→ REQUIREMENTS
[1] Write out the passage from the Pubget.com post that opens with the words containing "Individual users can" and closes with "to free content.".
[2] According to the Pubget.com post, how many open-access papers can both registered and non-registered users search and view?
[3] Proceed with the post about searching and downloading PDFs on Pubget.com, starting after its last sentence.

Get Free PDFs Through Pubget.com

When downloading academic or research papers for non-patent literature searches, PDF is an incredibly useful format.  Users can often keyword search the document (as long as it isn’t an image-only PDF) while still viewing the original layout.  PDF’s are also easy to print, share, and view on most browsers.  A bumper crop of PDF search systems have popped up, and we’ve reviewed a few of them in previous posts.  So wouldn’t it be great if researchers could access a search system that searches reliable, open-access non-patent literature databases (like Pubmed), as well as subscription-based databases and journals?  That PDF search system exists: Pubget.com.

A recent article at Information Today describes Pubget as “the search engine for life sciences PDFs,”  and a new version of Pubget was recently released this summer that improves the system’s “look, feel, and workflow.”   Read on to learn about searching for non-patent literature and downloading PDFs on the new version of Pubget!

Registering for Pubget.com

Individual users can register for Pubget.com by visiting the website and selecting to create a new free account. Users can also sign in through Google or Facebook accounts. Once registered, users select institutions with which they are affiliated by choosing from a list of institutions in a drop-down menu under the main search bar or through  “Settings”>>”Select your institution.” Pubget.com also allows both registered and non registered users to search and view 3 million open-access papers.  Users can add “access:open” to the search query in the simple search form to limit results to free content.

Searching Pubget.com

Users can either select a simple or advanced form to search Pubget.com. The simple form, accessible through the home page, lets users search by keyword in all fields, or users can define fields in which to search (ex- au:”John Smith”). According to the help guide, the search form supports quotation marks to represent adjacent terms, Boolean operators, and parentheses.

The simple search form.

The advanced search form allows users to select fields and Boolean operators through drop-down menus and enter terms in adjacent search boxes.

The search results appear in a window beside a PDF viewer screen, where users can view the selected search result in PDF format (if accessible). In the results list, users can access the following features:

  • Limits – users can choose to further limit their search results by date range, article type, ages, species, gender, or languages.
  • Users can select/deselect checkboxes to view “PDFs Only” or “Reviews Only.”

→ RECORDED INFORMATION
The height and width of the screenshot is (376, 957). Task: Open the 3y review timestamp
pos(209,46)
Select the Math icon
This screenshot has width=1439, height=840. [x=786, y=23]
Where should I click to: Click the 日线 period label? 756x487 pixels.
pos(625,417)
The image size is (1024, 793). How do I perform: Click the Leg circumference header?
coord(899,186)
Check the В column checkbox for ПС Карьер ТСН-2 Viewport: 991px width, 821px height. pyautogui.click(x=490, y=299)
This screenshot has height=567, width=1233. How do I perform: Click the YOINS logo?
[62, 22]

→ TASK RESULTS
[1]
Individual users can register for Pubget.com by visiting the website and selecting to create a new free account. Users can also sign in through Google or Facebook accounts. Once registered, users select institutions with which they are affiliated by choosing from a list of institutions in a drop-down menu under the main search bar or through  “Settings”>>”Select your institution.” Pubget.com also allows both registered and non registered users to search and view 3 million open-access papers.  Users can add “access:open” to the search query in the simple search form to limit results to free content.

[2] 3 million open-access papers.

[3]
  • RSS – Users can select the RSS icon beside the search result number to create an RSS feed for the query.
  • View – Users can choose how man results per page, sort by newest or oldest, show results only from specific sources, and view search details (complete query).
  • Tools – Users can select all results (per page), download PDFs (in order to download multiple PDFs at one time, registered users need to download the Pubget Firefox Plugin), or download citations (in *.ris format).
  • Registered Users can also choose to “Email” or “Bookmark” individual results.

Use the limiting options to further narrow search results.

Viewing and Downloading PDFs

Users can either download the PDFs through a bulk download by selecting “Tools”>>”Download PDFs” above the hit list or downloading PDFs individually through the PDF viewer.  The bulk download option is only available through a Firefox plugin, as previously mentioned, and only a single page of results (up to 50) can be selected at one time.

Select all (on one result page) or some results to download in PDF format. Registered users must download the Pubget Firefox Plugin to download multiple results at one time.

The full document is viewable in a screen beside the search results, where an embedded PDF viewer (i.e. Adobe Acrobat) will display the full PDF of the document (if available). Users can select to print or download the document from the PDF viewer, and a top menu gives users the options to download the citation, bookmark the result, access a permalink to the record, “Get Permission” to access the record, or export the record to RefWorks.

Users can view the selected PDF in a window beside the result list.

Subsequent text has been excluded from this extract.